Due to significant security concerns, the reuse_address parameter of
:meth:`asyncio.loop.create_datagram_endpoint` is no longer supported. This is
because of the behavior of the socket option SO_REUSEADDR in UDP. For more
details, see the documentation for loop.create_datagram_endpoint().
(Contributed by Kyle Stanley, Antoine Pitrou, and Yury Selivanov in
:issue:`37228`.)
Fixed a regression with the ignore callback of :func:`shutil.copytree`.
The argument types are now str and List[str] again.
(Contributed by Manuel Barkhau and Giampaolo Rodola in :gh:`83571`.)
The constant values of future flags in the :mod:`__future__` module
are updated in order to prevent collision with compiler flags. Previously
PyCF_ALLOW_TOP_LEVEL_AWAIT was clashing with CO_FUTURE_DIVISION.
(Contributed by Batuhan Taskaya in :gh:`83743`)
Earlier Python versions allowed using both ; and & as
query parameter separators in :func:`urllib.parse.parse_qs` and
:func:`urllib.parse.parse_qsl`. Due to security concerns, and to conform with
newer W3C recommendations, this has been changed to allow only a single
separator key, with & as the default. This change also affects
:func:`!cgi.parse` and :func:`!cgi.parse_multipart` as they use the affected
functions internally. For more details, please see their respective
documentation.
(Contributed by Adam Goldschmidt, Senthil Kumaran and Ken Jin in :issue:`42967`.)
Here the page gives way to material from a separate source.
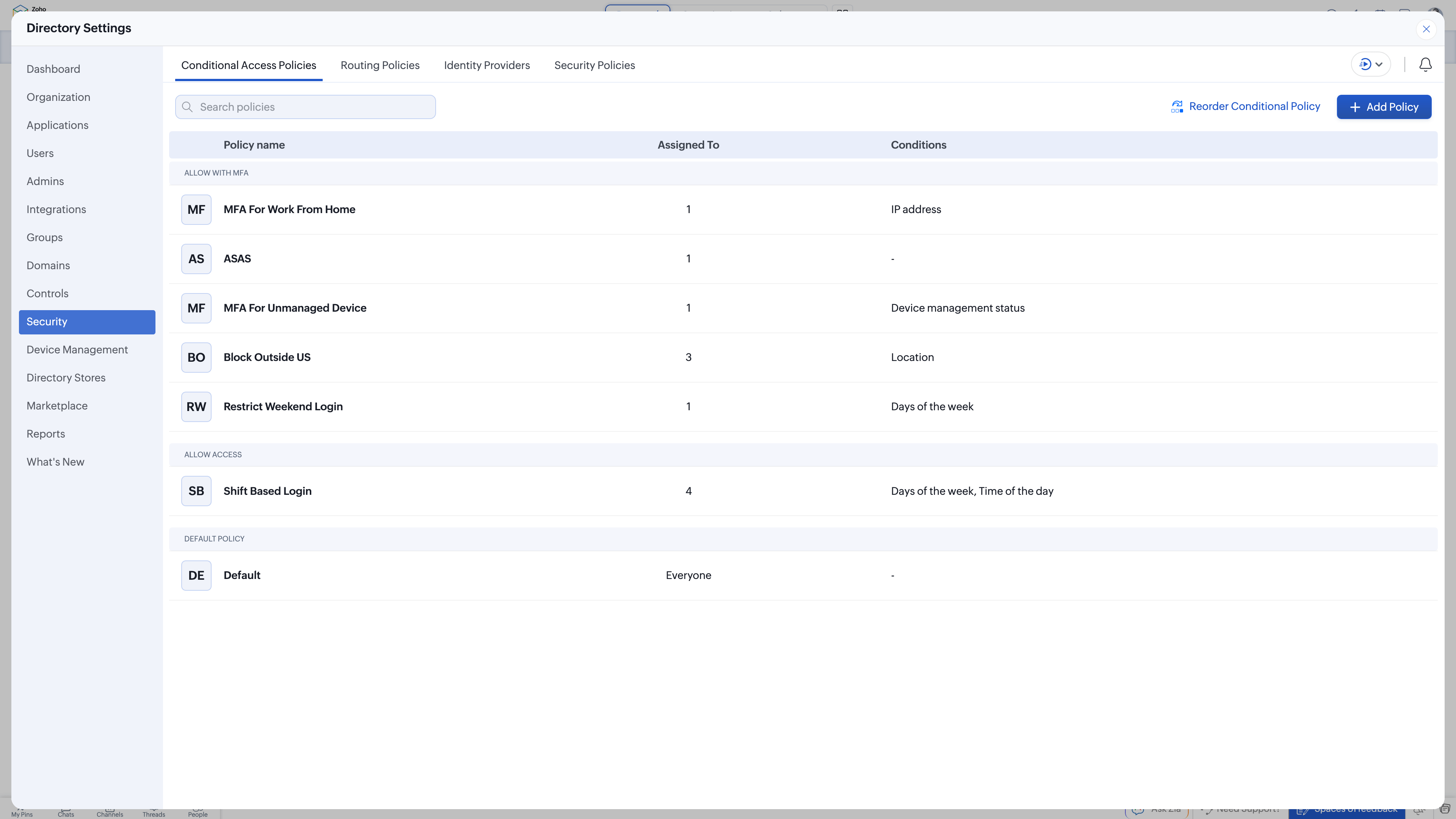Click the Reorder Conditional Policy icon
The height and width of the screenshot is (819, 1456).
coord(1177,106)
A security fix alters the :class:`ftplib.FTP` behavior to not trust the
IPv4 address sent from the remote server when setting up a passive data
channel. We reuse the ftp server IP address instead. For unusual code
requiring the old behavior, set a trust_server_pasv_ipv4_address
attribute on your FTP instance to True. (See :gh:`87451`)
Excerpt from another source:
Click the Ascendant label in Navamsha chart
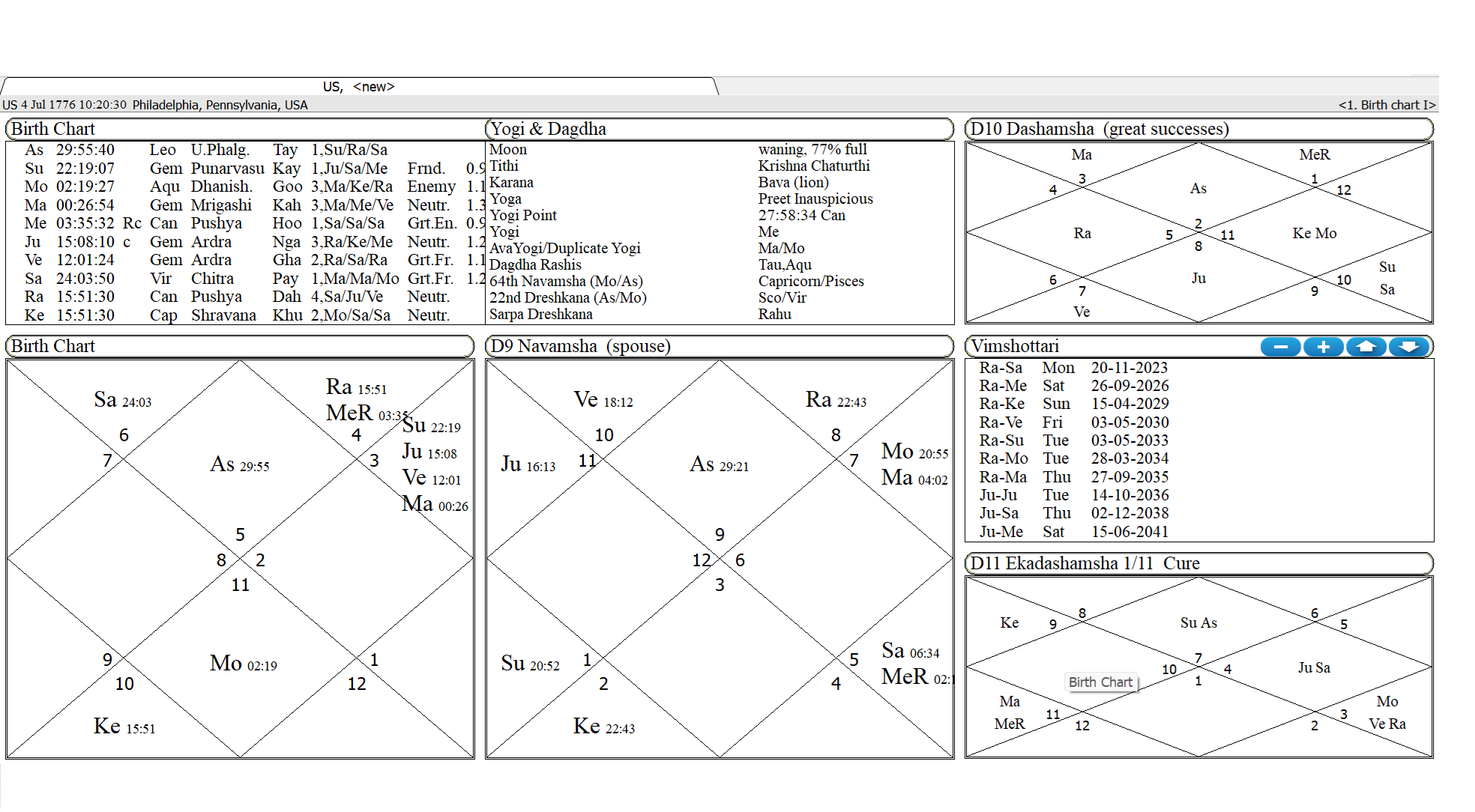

As of 3.8.10, Python now supports building and running on macOS 11
(Big Sur) and on Apple Silicon Macs (based on the ARM64 architecture).
A new universal build variant, universal2, is now available to natively
support both ARM64 and Intel 64 in one set of executables.
Note that support for "weaklinking", building binaries targeted for newer
versions of macOS that will also run correctly on older versions by
testing at runtime for missing features, is not included in this backport
from Python 3.9; to support a range of macOS versions, continue to target
for and build on the oldest version in the range.
(Originally contributed by Ronald Oussoren and Lawrence D'Anna in :gh:`85272`, with fixes by FX Coudert and Eli Rykoff, and backported to 3.8 by Maxime Bélanger and Ned Deily)
The presence of newline or tab characters in parts of a URL allows for some
forms of attacks. Following the WHATWG specification that updates RFC 3986,
ASCII newline \n, \r and tab \t characters are stripped from the
URL by the parser in :mod:`urllib.parse` preventing such attacks. The removal
characters are controlled by a new module level variable
urllib.parse._UNSAFE_URL_BYTES_TO_REMOVE. (See :issue:`43882`)
Starting with Python 3.8.12 the :mod:`ipaddress` module no longer accepts any leading zeros in IPv4 address strings. Leading zeros are ambiguous and interpreted as octal notation by some libraries. For example the legacy function :func:`socket.inet_aton` treats leading zeros as octal notation. glibc implementation of modern :func:`~socket.inet_pton` does not accept any leading zeros.
(Originally contributed by Christian Heimes in :issue:`36384`, and backported to 3.8 by Achraf Merzouki.)
Converting between :class:`int` and :class:`str` in bases other than 2 (binary), 4, 8 (octal), 16 (hexadecimal), or 32 such as base 10 (decimal) now raises a :exc:`ValueError` if the number of digits in string form is above a limit to avoid potential denial of service attacks due to the algorithmic complexity. This is a mitigation for :cve:`2020-10735`. This limit can be configured or disabled by environment variable, command line flag, or :mod:`sys` APIs. See the :ref:`integer string conversion length limitation <int_max_str_digits>` documentation. The default limit is 4300 digits in string form.
- The extraction methods in :mod:`tarfile`, and :func:`shutil.unpack_archive`,
have a new a filter argument that allows limiting tar features than may be
surprising or dangerous, such as creating files outside the destination
directory.
See :ref:`tarfile-extraction-filter` for details.
In Python 3.12, use without the filter argument will show a
:exc:`DeprecationWarning`.
In Python 3.14, the default will switch to
'data'. (Contributed by Petr Viktorin in PEP 706.)